Monday, August 11, 2014


Writer: Roger Stern | Artists: John Romita, Jr. & Jim Mooney
Letterer: Joe Rosen | Colorist: Bob Sharen | Editor: Tom DeFalco
Est. 1951: Jim Shooter

The Plot: Spider-Man confronts Captain Jean DeWolff about a Daily Bugle article covering the previous night's fight at Phil Bradshaw's party, but which omits the Black Cat's participation. DeWolff says the police can't condone the activities of a fugitive, but Spider-Man informs her that the Cat wants to go straight.

Spidey then visits the Black Cat, who tries to get him to join her in stealing a valuable gem called "Quest's End", currently in the possession of a mobster named Galvagno, to use for their "nest egg". Spidey refuses and the Cat promises to drop the matter. But instead, later that night, she breaks into Galvagno's penthouse for the jewel.

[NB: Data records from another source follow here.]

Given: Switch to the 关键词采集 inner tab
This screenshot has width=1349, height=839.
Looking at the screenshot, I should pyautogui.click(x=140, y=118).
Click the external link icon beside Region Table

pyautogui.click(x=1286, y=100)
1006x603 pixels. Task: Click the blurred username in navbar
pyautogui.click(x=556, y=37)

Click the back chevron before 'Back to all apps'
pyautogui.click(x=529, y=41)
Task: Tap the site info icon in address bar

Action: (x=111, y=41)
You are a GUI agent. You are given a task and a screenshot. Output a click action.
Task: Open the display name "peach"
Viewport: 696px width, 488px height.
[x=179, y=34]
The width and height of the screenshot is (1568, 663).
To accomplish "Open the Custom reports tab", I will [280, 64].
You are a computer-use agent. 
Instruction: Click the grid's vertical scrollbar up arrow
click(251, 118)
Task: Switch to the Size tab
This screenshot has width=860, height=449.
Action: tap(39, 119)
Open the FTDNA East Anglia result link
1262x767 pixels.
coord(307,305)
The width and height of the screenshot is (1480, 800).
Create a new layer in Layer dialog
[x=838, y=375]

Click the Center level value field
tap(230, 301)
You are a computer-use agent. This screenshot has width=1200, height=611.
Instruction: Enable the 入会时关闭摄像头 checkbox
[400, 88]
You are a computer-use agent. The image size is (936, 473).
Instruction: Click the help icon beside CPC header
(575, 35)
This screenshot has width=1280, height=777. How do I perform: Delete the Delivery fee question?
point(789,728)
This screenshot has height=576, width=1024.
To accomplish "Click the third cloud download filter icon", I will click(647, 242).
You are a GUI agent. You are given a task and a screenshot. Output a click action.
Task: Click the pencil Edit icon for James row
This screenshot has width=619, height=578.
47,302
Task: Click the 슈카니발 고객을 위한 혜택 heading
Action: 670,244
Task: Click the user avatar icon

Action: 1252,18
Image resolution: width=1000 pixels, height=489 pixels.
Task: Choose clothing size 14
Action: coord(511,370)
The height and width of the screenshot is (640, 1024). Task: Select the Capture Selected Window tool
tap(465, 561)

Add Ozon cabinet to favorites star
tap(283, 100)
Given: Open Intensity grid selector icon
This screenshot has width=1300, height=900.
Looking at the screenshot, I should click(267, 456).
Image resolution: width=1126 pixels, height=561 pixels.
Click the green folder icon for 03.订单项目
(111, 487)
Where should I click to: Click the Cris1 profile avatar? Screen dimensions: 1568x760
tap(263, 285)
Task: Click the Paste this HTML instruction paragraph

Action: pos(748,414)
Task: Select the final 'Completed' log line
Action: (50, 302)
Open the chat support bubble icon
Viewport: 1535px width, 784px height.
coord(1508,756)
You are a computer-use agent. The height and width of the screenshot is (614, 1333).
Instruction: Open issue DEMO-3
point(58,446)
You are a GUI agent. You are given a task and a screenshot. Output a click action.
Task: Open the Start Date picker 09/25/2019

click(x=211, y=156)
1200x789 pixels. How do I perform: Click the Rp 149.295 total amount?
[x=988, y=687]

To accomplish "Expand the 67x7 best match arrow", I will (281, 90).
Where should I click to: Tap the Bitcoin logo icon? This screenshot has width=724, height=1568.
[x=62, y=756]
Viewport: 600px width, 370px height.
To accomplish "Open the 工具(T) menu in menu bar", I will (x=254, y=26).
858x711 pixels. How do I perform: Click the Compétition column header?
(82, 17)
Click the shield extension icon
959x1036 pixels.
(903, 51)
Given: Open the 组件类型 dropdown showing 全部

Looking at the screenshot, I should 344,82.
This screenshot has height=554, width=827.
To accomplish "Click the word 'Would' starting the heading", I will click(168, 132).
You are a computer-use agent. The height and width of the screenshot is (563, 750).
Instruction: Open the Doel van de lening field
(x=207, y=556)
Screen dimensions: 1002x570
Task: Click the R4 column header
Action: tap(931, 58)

Spider-Man shows up to stop her, but the Cat instead attempts to implicate him in the crime, explaining that she can't live his life but hopes he can live hers.

Galvagno and his men show up and Spider-Man is injured saving the Black Cat. He pursues her to the docks where she intends to escape in a speedboat, but Spider-Man webs her up before she can. Preferring death over capture, the Cat jumps into the water. Spider-Man dives in as well, but is unable to find her. The police soon arrive and Captain DeWolff informs Spidey, too late, that she has procured a conditional offer of amnesty for the Black Cat from the district attorney's office.

The Sub-Plots: At Empire State University, Peter reminds readers that he is a scientific prodigy as he bangs out an entire term paper in one morning and hands it in, confident that it will be well-received by Professor Sloan. Later, Peter tells Phil Chang that there's a new girl in his life.
Continuity Notes: Spider-Man and Captain DeWolff recap the events of last issue in a wonderfully executed bit of exposition which could be a textbook for how to get new readers up to speed in as natural and unobtrusive a way as possible.
Moments later, the wall-crawler mulls over the great and not-so-great loves of his life.
Uncle Rog Speaks: "When I started writing [the Black Cat], I was reading a lot of Will Eisner stories. I saw the Black Cat as the closest Peter Parker would ever get to an Eisner babe. I wanted her to become this mysterious, roguish woman in Spider-Man's past who would occasionally appear to screw up his life and then disappear again." -- COMICS CREATORS ON SPIDER-MAN, Titan Books, 2004
The Spider's Web: This issue we have comments on Denny O'Neil's final AMAZING, #223. Requests abound for the returns of various classic villains and supporting cast members, and the editorial responses inform readers that Harry and Liz Osborn recently popped up in SPECTACULAR #63 and another long-missing female character will show up two issues from now.

Also On Sale This Month: Kraven haunts Spidey in PETER PARKER #65, while our hero hangs with Valkyrie in MARVEL TEAM-UP #116.

My Thoughts: Things had been going too well for Spider-Man and Peter Parker throughout Stern's recent stories, so you just had to know something bad was bound to happen. And here it is -- Spider-Man and the Black Cat played as star-crossed lovers, each wanting to be with the other while knowing their love can never realistically work. They both crave thrills in their lives, but that alone isn't enough common ground for them, especially when they get those thrills from opposite sides of the law and neither is willing to jump to the other's side.

I have only read the Black Cat's original appearances by Marv Wolfman once, so I don't recall how the relationship between the two was played there. Stern presents them as two people with a tempestuous attraction, almost in lust rather than in love. Though the fact that they're talking about settling down together after having only met a handful of times may seem unusually out-of-character for Spider-Man, I think it works. I'm sure everyone has had at least one of these sorts of romances in their life. The kind where you think someone you just met is perfect for you, and only realize later that there's no way you could be compatible.

Stern's take on the Black Cat, as quoted above, is right on the money as the best way to play her. Unfortunately, not long after this issue, Bill Mantlo will pick her up in the pages of SPECTACULAR and go through with the story Stern only (rightly) teased here, by making her go straight and become Spidey's honest-to-gosh girlfriend. We'll see a bit of that in upcoming installments of AMAZING, but mostly, thankfully, the storyline will be relegated to the sister title -- so we can try to remember the Black Cat in the role Stern so perfectly casts her in here.
Next Issue: We'll skip straight past issue #228, a fill-in issue by Jan Strnad and Rick Leonardi, and jump directly into a classic two-parter with #229: "Nothing Can Stop the Juggernaut!"